[飲食文化] Recipe: Lo Shui, Chinese Master Stock (广式卤水)

Recipe: Lo Shui, Chinese Master Stock (广式卤水)

Recipe: Lo Shui, Chinese Master Stock (广式卤水)

So today I wanted to show you how to make Lo Shui, Chinese master stock. It’s an absolute classic throughout China – you can find this stuff everywhere from the Yangtze River Delta to the Yunnan province. Some varieties can feature a pretty hefty ingredient list, so we’ll start off with a basic Cantonese sort. As good of a starting point as any.

Now this dish is one of those things that sounds way more intimidating than it actually is. If we zoom out a bit, this is what we’re basically doing:

Mix soy sauce, wine, stock, and spices in a pot. Cook for a half hour to infuse the flavors.

Blanch whatever you want to stew.

Stew for 30-45 minutes.


Get the master stock back up to a boil. Transfer to a clean, dry, heat-resistant container while still hot.

Data excerpt:
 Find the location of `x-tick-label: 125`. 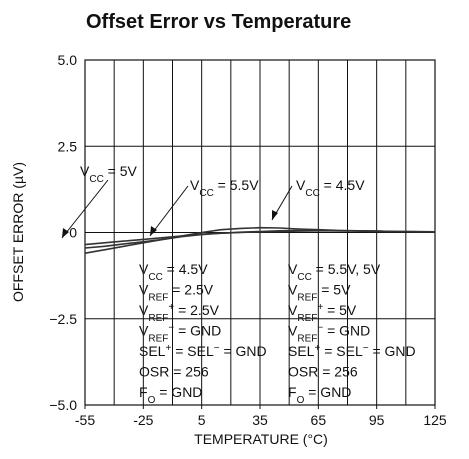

Task description:
Carry the Lo Shui master stock recipe forward from its final sentence. The data here comes from a separate source.

Output for this task:
Keep in the fridge, make sure to boil and/or stew things at least weekly. If you don’t feel like maintaining it, toss in the freezer.

The awesome thing about having master stock on hand is that it makes for a ridiculously easy quick meal. After your first round of making this stuff, this can absolutely be weeknight fare (a rarity for the recipes we share here, I know).

Video is here if you’d like a visual to follow along. Note that if you’re following along with the video, after thinking on it I’ve decided to double everything in the recipe. The video quantities make for a usable but kind of small batch. Apologies for being dumb and confusing, for an explanation and a mea culpa check out the notes below.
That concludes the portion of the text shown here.